**Work request:**
Your answer is the lines below, exactly, from the one that contains "Task: Open Applications gear icon in sidebar" through the one that contains "Toggle select-all checkmark", both included.

[Opening Extracted entries section]

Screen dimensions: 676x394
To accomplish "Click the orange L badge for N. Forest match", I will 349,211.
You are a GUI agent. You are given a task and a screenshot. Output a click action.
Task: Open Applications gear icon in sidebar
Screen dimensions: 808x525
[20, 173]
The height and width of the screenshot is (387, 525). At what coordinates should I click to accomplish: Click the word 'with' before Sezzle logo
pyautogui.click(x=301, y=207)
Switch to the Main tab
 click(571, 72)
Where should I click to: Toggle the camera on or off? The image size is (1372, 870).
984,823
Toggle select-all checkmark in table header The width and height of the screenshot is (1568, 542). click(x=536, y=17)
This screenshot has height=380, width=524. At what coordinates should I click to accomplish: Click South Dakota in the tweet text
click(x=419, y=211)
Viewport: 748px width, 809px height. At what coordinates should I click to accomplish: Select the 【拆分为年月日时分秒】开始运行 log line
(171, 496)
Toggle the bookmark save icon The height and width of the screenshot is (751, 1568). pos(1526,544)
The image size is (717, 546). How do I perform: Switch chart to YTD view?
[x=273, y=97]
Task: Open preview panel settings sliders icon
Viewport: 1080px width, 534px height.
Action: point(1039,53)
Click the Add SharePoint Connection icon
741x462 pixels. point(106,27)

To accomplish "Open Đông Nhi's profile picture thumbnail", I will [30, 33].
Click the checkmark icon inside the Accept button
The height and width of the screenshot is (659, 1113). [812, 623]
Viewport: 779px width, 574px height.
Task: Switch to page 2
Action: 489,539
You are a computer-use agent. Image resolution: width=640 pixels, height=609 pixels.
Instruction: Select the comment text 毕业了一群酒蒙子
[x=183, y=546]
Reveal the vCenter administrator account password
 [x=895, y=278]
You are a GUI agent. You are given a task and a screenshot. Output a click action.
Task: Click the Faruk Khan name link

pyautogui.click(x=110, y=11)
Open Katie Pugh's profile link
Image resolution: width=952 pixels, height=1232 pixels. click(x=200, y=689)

[Closing Extracted entries section]

**Answer area:**
Task: Open Applications gear icon in sidebar
Screen dimensions: 808x525
[20, 173]
The height and width of the screenshot is (387, 525). At what coordinates should I click to accomplish: Click the word 'with' before Sezzle logo
pyautogui.click(x=301, y=207)
Switch to the Main tab
 click(571, 72)
Where should I click to: Toggle the camera on or off? The image size is (1372, 870).
984,823
Toggle select-all checkmark in table header The width and height of the screenshot is (1568, 542). click(x=536, y=17)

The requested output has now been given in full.